Segment Start: Passage to read
Unless the restrictions are clarified and the fears quelled, analysts said, Iran could face dangerous delays and further hurdles in procuring vaccines.
“It’s very likely that complications, whether minor or major, will occur with regards to Iran’s financial contributions to the Covax program,” said Mohsen Zarkesh, an OFAC sanctions attorney at the Zarkesh Law Firm in Washington. He added, “It’s going to take a lot of extra work and targeted work to make sure that international companies can provide those vaccines efficiently to Iran.”
While Iran has foreign currency reserves in such countries as Germany and South Korea, as well as its own central bank, moving or using this money involves layers of paperwork and delays, Zarkesh said.
Beyond the initial Covax payment, U.S. companies are probably also involved in various parts of the WHO’s and other vaccine programs, which “increases the sanctions risk” if Iran is included, he said.
The U.S. Treasury Department declined to comment.
Over 180 countries have signed up to join Covax, which aims to develop and distribute $2 billion in doses of a vaccine by the end of 2021. The idea is to provide rich and poor countries alike access to coveted vaccines when they become available by pooling capital to provide manufacturers with volume guarantees.
Iran is not the only country to miss its initial Covax payment, said Thomas J. Bollyky, director of the global health program at the Council on Foreign Relations. South African media reported Thursday that the country’s government had not yet paid the first installment. The “lack of financing at this point would not keep [Iran] from participating,” Bollyky said.
Iran’s difficulties, however, are part of its larger challenge of accessing foreign reserves and making timely and predictable payments.
The United States has ramped up sanctions under President Trump’s “maximum pressure” policy and withdrawal from the nuclear deal, which President-elect Joe Biden has pledged to rejoin. The United States has targeted Iranian banks and individuals accused of funding terrorism, though transactions involving medical and humanitarian goods can qualify for a waiver. Nonetheless, analysts that the exemptions themselves are not sufficient to ensure access.
Segment End: Passage to read
Segment Start: Extracted records
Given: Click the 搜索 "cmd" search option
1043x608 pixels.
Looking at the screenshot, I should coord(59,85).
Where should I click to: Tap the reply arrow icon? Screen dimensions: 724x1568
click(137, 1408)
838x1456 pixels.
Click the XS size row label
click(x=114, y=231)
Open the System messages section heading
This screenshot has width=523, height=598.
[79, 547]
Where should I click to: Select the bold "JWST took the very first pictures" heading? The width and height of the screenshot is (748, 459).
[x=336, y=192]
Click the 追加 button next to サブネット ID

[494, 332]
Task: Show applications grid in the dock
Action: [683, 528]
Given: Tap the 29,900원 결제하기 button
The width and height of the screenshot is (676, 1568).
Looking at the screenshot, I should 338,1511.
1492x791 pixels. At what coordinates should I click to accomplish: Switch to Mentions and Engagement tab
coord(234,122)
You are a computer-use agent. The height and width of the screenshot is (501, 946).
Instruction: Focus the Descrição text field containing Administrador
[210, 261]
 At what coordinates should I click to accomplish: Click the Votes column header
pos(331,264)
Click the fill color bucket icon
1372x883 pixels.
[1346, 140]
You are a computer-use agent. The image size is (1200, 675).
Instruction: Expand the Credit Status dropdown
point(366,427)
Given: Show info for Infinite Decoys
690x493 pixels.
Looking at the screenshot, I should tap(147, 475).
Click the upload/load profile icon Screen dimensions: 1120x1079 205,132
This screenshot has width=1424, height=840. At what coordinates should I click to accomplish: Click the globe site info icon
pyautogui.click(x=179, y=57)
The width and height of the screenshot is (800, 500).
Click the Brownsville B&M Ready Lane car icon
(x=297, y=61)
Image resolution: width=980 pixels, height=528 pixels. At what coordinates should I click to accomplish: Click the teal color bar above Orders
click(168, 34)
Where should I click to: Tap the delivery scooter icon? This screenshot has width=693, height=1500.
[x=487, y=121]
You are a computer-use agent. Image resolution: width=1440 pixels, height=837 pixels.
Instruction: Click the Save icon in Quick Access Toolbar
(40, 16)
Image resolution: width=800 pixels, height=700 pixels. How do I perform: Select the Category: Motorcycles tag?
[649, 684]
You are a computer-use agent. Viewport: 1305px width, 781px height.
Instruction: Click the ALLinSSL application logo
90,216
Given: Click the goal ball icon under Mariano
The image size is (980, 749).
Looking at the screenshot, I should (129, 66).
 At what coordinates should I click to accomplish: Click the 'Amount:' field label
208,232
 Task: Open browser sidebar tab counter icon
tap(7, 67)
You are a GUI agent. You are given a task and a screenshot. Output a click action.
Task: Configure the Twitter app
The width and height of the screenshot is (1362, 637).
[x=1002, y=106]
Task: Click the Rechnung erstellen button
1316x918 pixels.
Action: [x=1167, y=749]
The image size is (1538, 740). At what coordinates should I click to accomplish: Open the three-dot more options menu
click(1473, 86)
Segment End: Extracted records
What to do —
Continue the article about Iran's Covax vaccine payments and U.S. sanctions from the point where it ends.

Written response —
“The truth is that sanctions do make it difficult to process transactions, even if there are humanitarian exceptions,” said Tara Sepehri Far, a researcher focused on Iran with New York-based Human Rights Watch.
Early in the pandemic, Iran faced medical equipment shortages and struggled to procure more from abroad as domestic prices on available items soared.
Iran’s repressive leadership has come under fire for initially mismanaging and covering up the extent of the virus’s spread as hospitals, lacking medicines and beds, buckled under pressure. Fearing further economic troubles, Iran’s leaders have not put the country under a complete lockdown, opting instead for shorter, regionalized closures.
In the meantime, Iran has moved to ramp up its own vaccine edge through state-affiliated companies and institutions. Iran has 12 vaccines under development and its own generic version of the antiviral drug remdesivir, according to Iranian Health Minister Saeed Namaki. The government gave approval Thursday for Iran’s first company to move forward with human vaccine trials and said doses could be rolled out this spring.
But Amir Afkhami, an associate professor and global health expert at George Washington University, said that mismanagement and budgetary restraints could help undercut Iran’s efforts to produce its own vaccines. “I have no doubt that the trickle-down effect of U.S. sanctions have had a direct and indirect effect on the Iranian population,” Afkhami said. “But it’s not necessarily that U.S. sanctions are the only barrier in this issue.”